Voorhaven
Eigenaar A.F. Smulders zag toen al in dat de toekomst van Nederland en dus van zijn bedrijf, aan het water lag en in 1894 kocht hij scheepswerf De Industrie in Slikkerveer. Hij verwierf daar steeds meer opdrachten en omstreeks de eeuwwisseling was de werf al zodanig geëxpandeerd dat opnieuw naar een grotere lokatie gezocht moest worden. Die vond Smulders in het toen verkommerende Schiedam, op het voormalige Galgoord, een terrein aan de kort daarvoor gereedgekomen Nieuwe Waterweg (in maart 1872 voer de eerste zeestoomboot door die nieuwe verbinding naar zee).
De komst naar Schiedam verliep overigens niet van een leien dakje want tijdens een raadsvergadering in 1901 over de voorgenomen vestiging van de nieuwe industrie, vonden de vroede vaderen het bod van Smulders met een grondprijs van ƒ 1,50 gulden per vierkante meter veel te laag. Gelukkig had het gezaghebbend raadslid M.C.M. de Groot een bredere visie en ondanks het feit dat ook hij de prijs laag vond, wees hij op het te verwachten effect: een teruglopende werkloosheid, stijging van de gemiddelde lonen in Schiedam, maar bovenal een opleving “van de algemene geest hier ter stede, een opwekking die verheffend zal werken “. De Groots pleidooi hielp. Smulders kreeg de grond voor de afgesproken prijs. De nieuwe werf werd in juli 1905 geopend onder de naam A.F. Smulders (later werd de naam in 1911 N.V. Werf Gusto v/h A.F. Smulders) en binnen korte tijd had het op meerdere plaatsen vestigingen in binnen- en buitenland. Het bedrijf bood langzamerhand steeds meer Schiedammers werk, want het ging goed. De houten zeilschepen werden wereldwijd in snel tempo vervangen door geklonken ijzeren schepen met aandrijving van stoommachines en overal werd koortsachtig gewerkt aan verbetering van zee- en rivierwegen.
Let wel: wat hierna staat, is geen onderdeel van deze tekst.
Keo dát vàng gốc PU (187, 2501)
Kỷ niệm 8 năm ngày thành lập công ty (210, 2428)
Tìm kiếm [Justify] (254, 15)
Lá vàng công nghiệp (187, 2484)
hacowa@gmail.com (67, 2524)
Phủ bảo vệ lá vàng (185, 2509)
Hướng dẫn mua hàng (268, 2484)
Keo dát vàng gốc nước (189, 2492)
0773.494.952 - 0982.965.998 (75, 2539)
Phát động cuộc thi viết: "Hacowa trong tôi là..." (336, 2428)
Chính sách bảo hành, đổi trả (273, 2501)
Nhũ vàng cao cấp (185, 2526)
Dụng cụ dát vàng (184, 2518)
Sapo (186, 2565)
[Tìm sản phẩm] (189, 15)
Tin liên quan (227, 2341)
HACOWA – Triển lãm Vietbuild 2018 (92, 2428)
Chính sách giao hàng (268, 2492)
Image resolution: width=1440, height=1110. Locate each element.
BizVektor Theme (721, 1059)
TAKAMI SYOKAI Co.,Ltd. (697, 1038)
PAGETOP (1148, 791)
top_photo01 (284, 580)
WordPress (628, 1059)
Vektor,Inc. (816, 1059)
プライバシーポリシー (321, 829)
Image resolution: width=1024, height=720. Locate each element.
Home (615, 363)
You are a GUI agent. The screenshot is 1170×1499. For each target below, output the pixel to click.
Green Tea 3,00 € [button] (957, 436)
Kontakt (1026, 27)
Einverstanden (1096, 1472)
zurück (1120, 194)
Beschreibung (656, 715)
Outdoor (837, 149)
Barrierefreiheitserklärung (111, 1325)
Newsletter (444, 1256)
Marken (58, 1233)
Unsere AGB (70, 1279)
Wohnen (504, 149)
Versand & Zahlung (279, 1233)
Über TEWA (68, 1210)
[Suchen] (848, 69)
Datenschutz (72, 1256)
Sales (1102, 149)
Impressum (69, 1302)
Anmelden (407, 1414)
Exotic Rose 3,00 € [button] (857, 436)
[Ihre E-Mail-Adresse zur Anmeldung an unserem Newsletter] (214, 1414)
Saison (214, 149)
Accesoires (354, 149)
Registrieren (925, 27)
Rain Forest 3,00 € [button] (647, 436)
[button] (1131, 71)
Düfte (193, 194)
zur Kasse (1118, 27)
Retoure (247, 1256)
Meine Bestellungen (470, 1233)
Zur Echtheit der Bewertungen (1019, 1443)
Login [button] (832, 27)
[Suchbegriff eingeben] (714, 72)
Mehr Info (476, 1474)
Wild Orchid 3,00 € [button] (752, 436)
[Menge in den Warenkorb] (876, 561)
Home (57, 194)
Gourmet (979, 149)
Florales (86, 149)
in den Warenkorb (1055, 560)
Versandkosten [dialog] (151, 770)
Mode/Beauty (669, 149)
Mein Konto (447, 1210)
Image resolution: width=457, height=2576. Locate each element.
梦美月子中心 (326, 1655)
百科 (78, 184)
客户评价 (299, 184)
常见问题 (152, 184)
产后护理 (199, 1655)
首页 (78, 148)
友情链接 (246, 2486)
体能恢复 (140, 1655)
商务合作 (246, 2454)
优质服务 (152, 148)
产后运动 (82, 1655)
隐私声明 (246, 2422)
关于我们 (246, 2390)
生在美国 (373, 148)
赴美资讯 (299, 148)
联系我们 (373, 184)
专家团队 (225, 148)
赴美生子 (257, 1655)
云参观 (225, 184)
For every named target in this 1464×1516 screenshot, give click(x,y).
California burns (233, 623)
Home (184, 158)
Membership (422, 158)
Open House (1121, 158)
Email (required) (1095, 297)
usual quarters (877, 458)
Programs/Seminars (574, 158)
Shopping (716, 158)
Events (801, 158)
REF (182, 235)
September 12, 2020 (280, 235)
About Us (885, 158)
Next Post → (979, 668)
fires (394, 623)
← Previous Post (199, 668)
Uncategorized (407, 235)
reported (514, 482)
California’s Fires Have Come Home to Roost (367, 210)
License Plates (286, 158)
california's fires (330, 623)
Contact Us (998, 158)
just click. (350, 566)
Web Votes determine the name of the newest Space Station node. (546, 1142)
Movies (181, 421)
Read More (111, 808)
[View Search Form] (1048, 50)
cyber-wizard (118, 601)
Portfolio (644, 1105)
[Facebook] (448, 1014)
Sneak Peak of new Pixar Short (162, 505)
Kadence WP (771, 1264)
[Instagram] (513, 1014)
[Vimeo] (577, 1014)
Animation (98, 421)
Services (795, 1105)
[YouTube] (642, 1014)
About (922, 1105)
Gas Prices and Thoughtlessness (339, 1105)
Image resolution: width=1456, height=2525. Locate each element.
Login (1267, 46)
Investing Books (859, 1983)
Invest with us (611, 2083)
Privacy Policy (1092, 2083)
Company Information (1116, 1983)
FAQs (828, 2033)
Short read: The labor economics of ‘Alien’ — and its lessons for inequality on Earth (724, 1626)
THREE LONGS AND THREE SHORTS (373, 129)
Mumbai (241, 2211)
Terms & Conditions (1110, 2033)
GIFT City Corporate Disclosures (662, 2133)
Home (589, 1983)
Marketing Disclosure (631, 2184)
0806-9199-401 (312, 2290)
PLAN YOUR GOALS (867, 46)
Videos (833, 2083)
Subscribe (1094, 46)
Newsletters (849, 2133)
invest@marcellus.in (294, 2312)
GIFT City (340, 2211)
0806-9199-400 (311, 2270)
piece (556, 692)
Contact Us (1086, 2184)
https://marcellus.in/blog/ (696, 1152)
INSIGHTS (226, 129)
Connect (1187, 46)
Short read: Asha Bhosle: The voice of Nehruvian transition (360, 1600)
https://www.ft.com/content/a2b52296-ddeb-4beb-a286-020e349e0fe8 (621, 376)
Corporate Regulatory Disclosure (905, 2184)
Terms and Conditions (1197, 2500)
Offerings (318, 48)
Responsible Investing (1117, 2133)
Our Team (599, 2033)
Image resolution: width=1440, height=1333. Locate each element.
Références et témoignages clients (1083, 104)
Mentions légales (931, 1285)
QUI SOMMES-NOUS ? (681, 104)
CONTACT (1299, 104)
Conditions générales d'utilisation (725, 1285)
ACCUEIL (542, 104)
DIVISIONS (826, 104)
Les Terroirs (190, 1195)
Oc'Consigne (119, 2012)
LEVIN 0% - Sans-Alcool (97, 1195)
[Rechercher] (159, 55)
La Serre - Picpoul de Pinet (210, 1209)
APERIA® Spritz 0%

Het Panamakanaal werd gegraven en Smulders werd de leverancier van de benodigde baggermolens.
Schiedam had een wereldbedrijf op haar grondgebied dat steeds beter floreerde. Tot de Eerste Wereldoorlog. In de nasleep daarvan kreeg ook Smulders in Schiedam het erg moeilijk. Maar het bedrijf overleefde en liet weer van zich horen. Vooral door steeds meer speciale vaartuigen te bouwen. Het werd het begin van een nieuwe periode, zowel voor Gusto als voor de stad. Langzaam zou de binnenstad omsloten worden door nieuwe (woon)wijken waar het roet van de branderijen niet neersloeg en de zoetige geur van spoeling en jenever niet doordrong. De slogans “Zwart Nazareth” en “Sluit Schiedam” zouden spoedig niet meer voor de gehele stad gelden.